Tong wants special office to fight fake news
Executive Councilor Ronny Tong Ka-wah has called on the government to set up an office to combat fake news and improve communications with the public.
Speaking on RTHK's Letter to Hong Kong, Tong said lies and misinformation were the biggest challenge to the success of one country, two systems, and that in some cases, these lies were deliberate.
Certain newspapers invented a slogan to "twist" an amendment to the law for the extradition of foreign criminals into an evil scheme to send Hongkongers back to China to be persecuted, Tong said.
"It was an obvious lie; and yet, tens of thousands, if not millions of people, some highly educated, believed it - so much so people were willing to destroy everything in their path, commit arson, kill and maim innocent bystanders because of it," he added.
Tong added that foreign governments, media, politicians and opinion leaders can tell the difference between truths and lies, and as a result, it was a deliberate action, rather than an accident or an action borne out of carelessness.
Therefore, honest politicians and an impartial media that is committed to making the one country, two systems a success are needed to avoid these "horrible things," and Hong Kong is lacking in both, he said.
The government must build a suitable network of channels of communication and consultation with the public and devote more resources to strengthening its ability to refute untruths and misinformation, he said.
He called for the setting up of a public relations office or central policy unit that could quickly deal with lies and misinformation so they could not ferment and proliferate.
Meanwhile, Chief Executive Carrie Lam Cheng Yuet-ngor told Xinhua News Agency that the government still has to improve systems involving the sectors of education, media and civil servants after the electoral changes.

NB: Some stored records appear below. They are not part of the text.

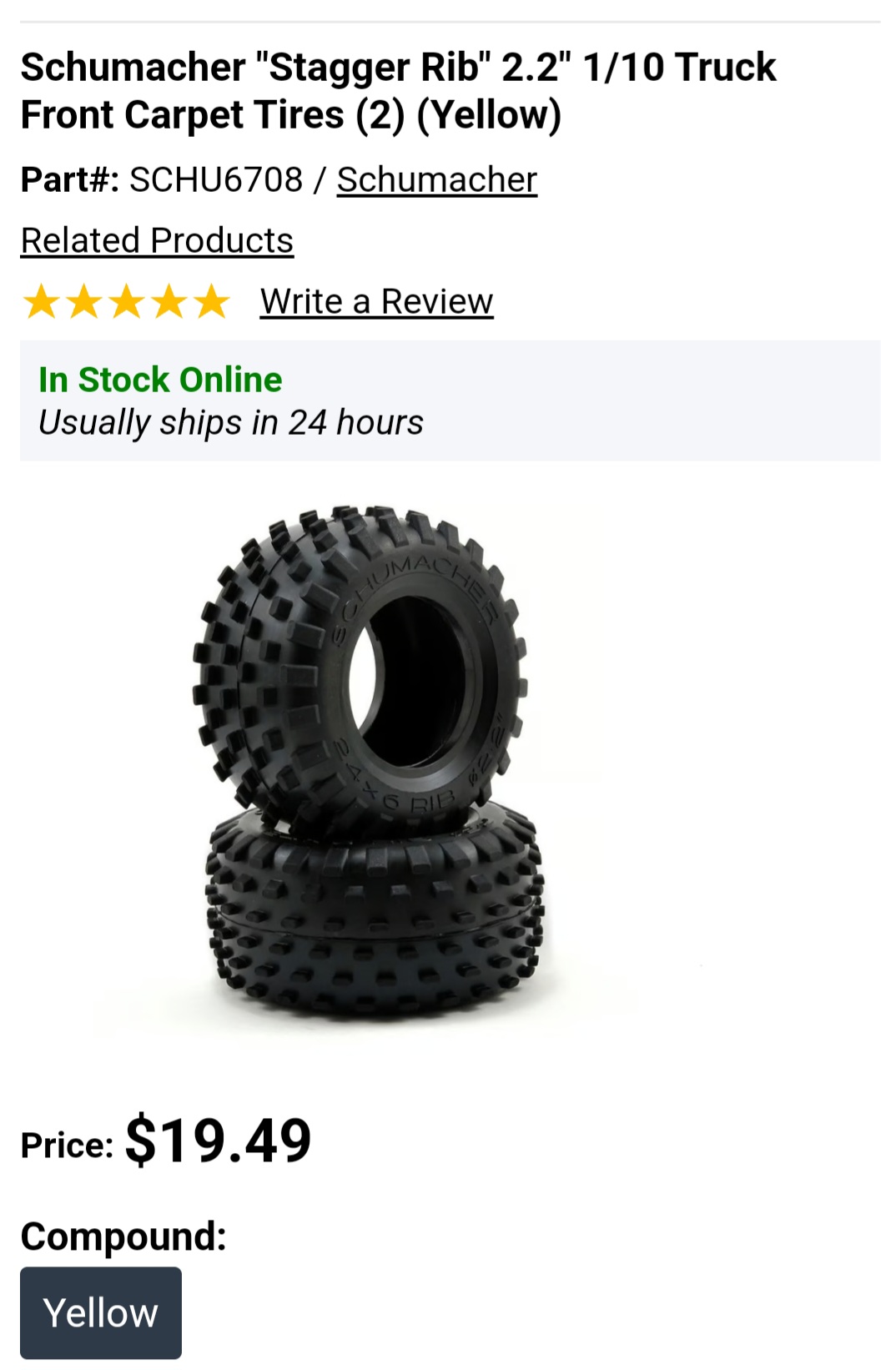Click the fourth rating star
The image size is (896, 1370).
[x=169, y=301]
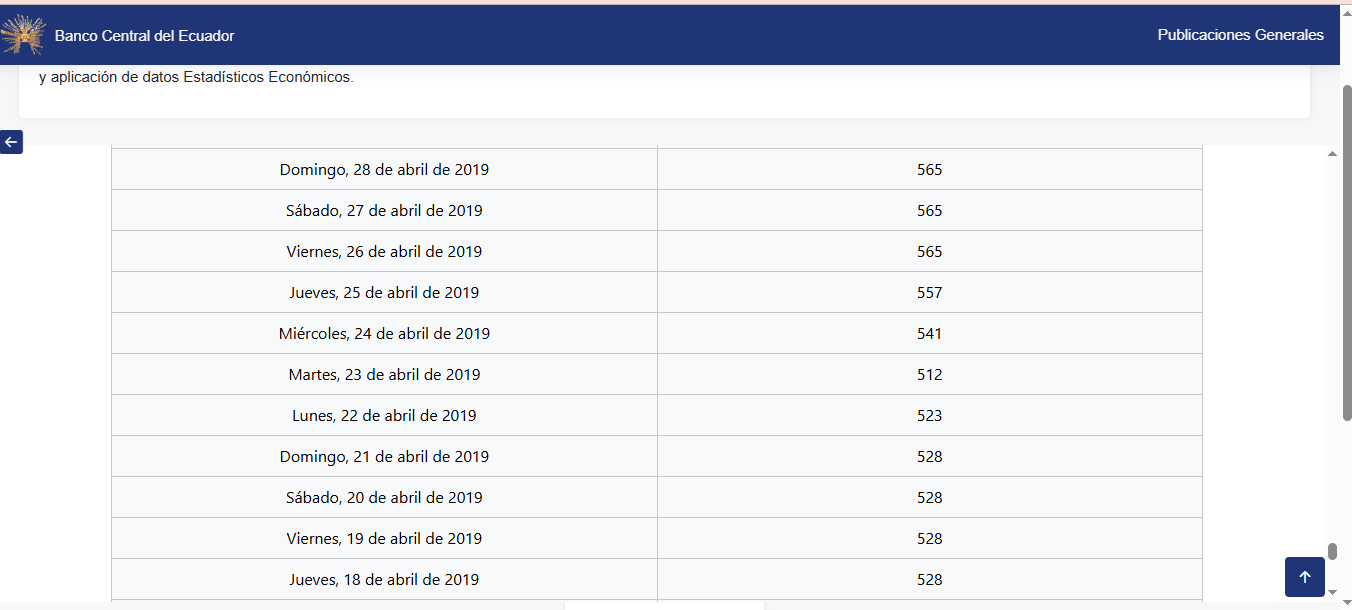Select the Jueves, 25 de abril de 2019 cell
This screenshot has width=1352, height=610.
click(384, 293)
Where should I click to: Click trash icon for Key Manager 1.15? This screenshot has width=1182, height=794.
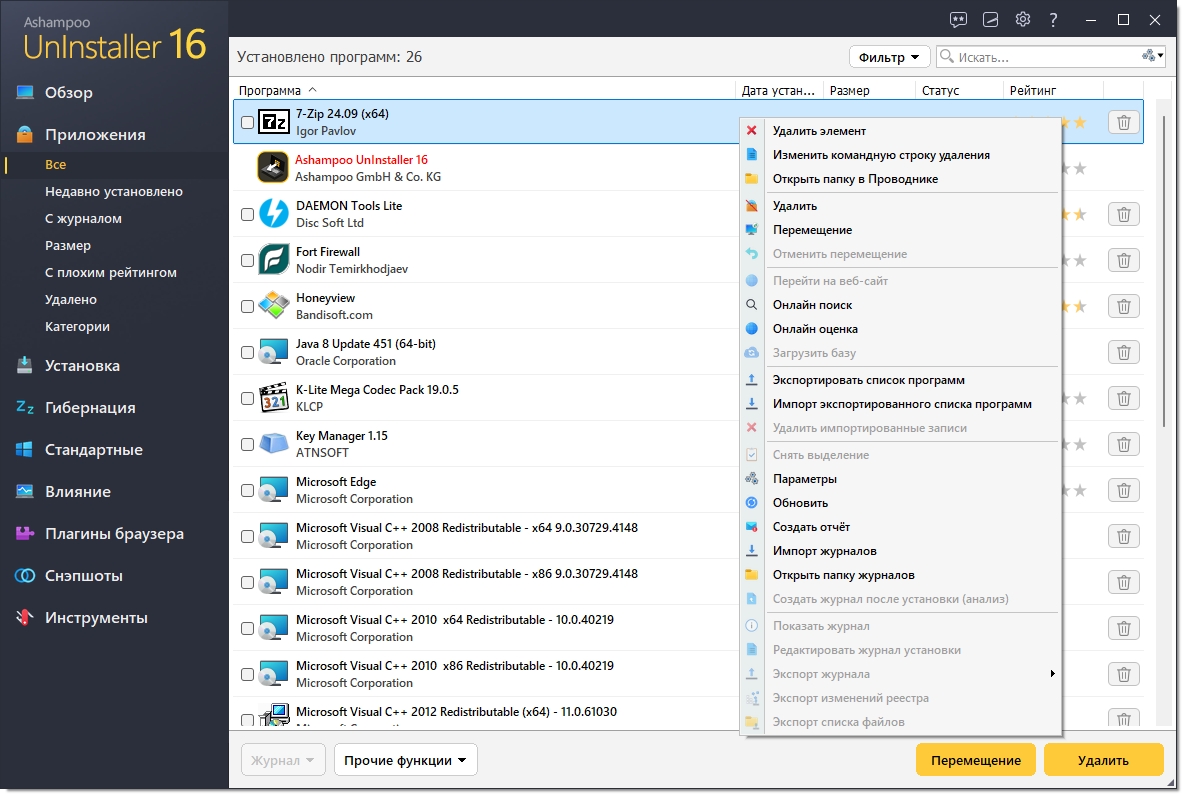[1123, 444]
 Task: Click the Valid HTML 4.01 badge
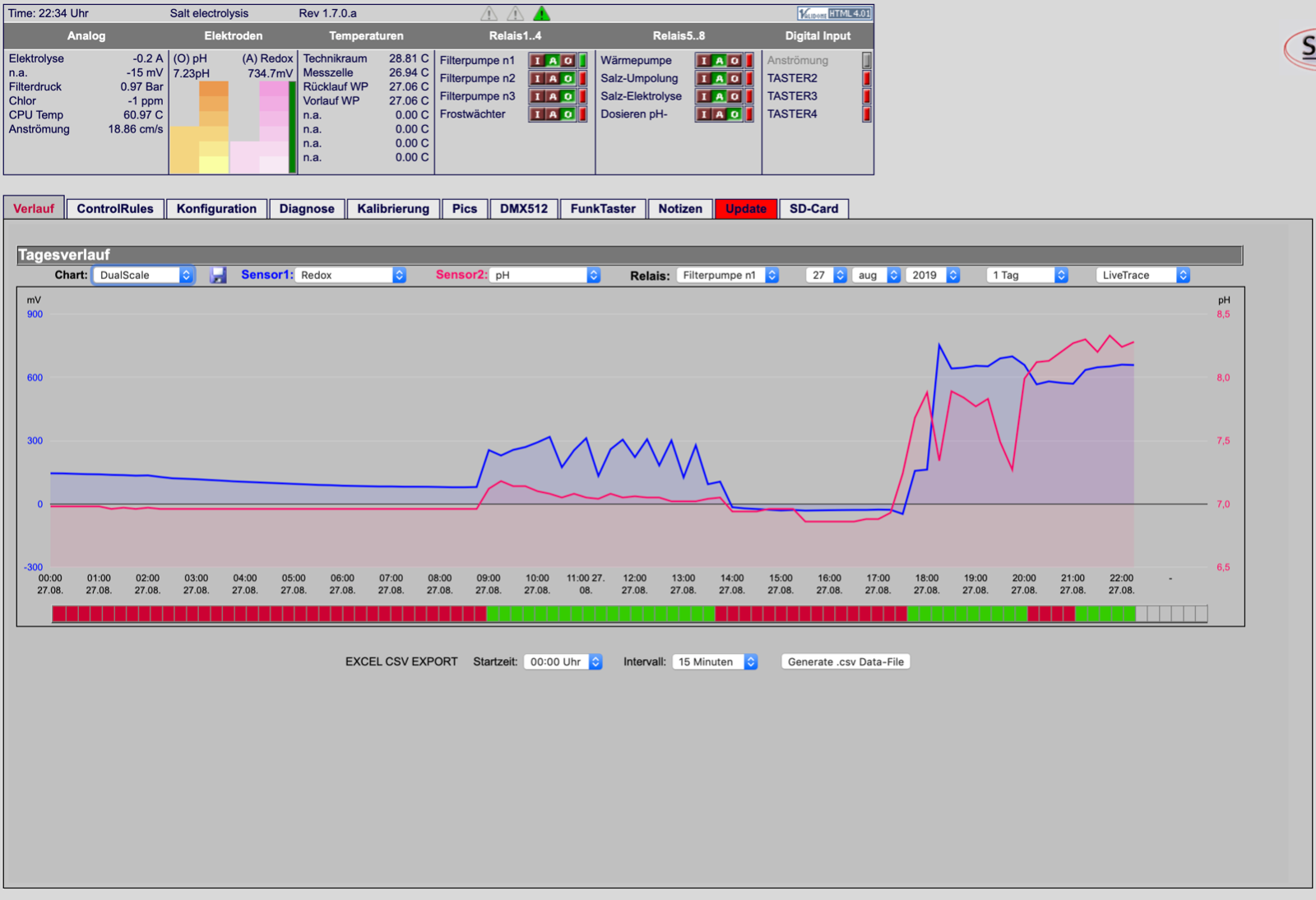(x=834, y=13)
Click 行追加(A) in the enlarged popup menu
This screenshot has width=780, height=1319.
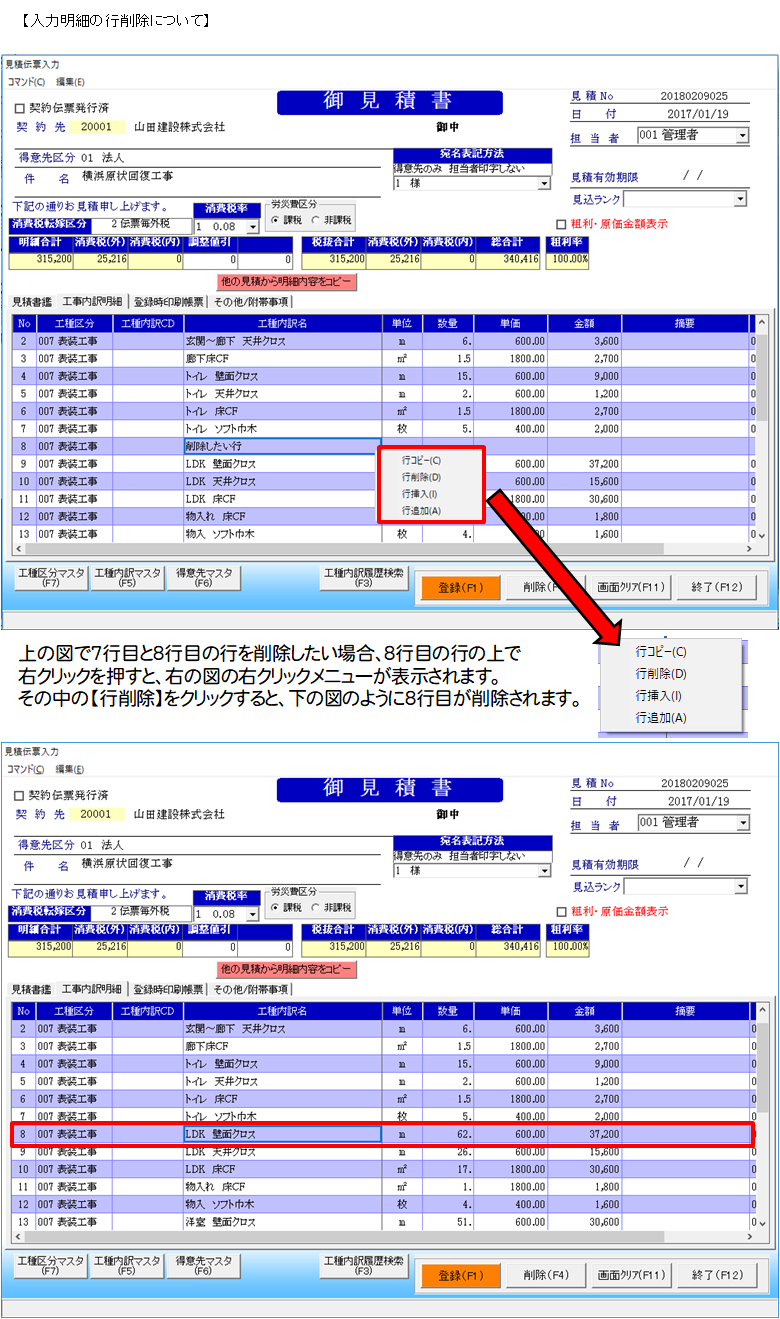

The conditions for one country, two systems to thrive in the long term will be improved after measures have been rolled out to safeguard national security, and electoral changes are successfully implemented, Lam said.
"But there are still systems to be improved, including education, media and the training and management of civil servants, " she added.
"I believe these improvements will help Hongkongers, mainland residents and foreigners have greater confidence in one country, two systems.
That came as former pro-democracy lawmaker Raymond Chan Chi-chuen announced yesterday that he will step down as chairman of People Power and part ways with the party.
He added that he will not run in future elections or join rallies, marches or protests.
The decision came a month after he was arrested and detained for subversion under the national security law for taking part in the camp's primary elections in July.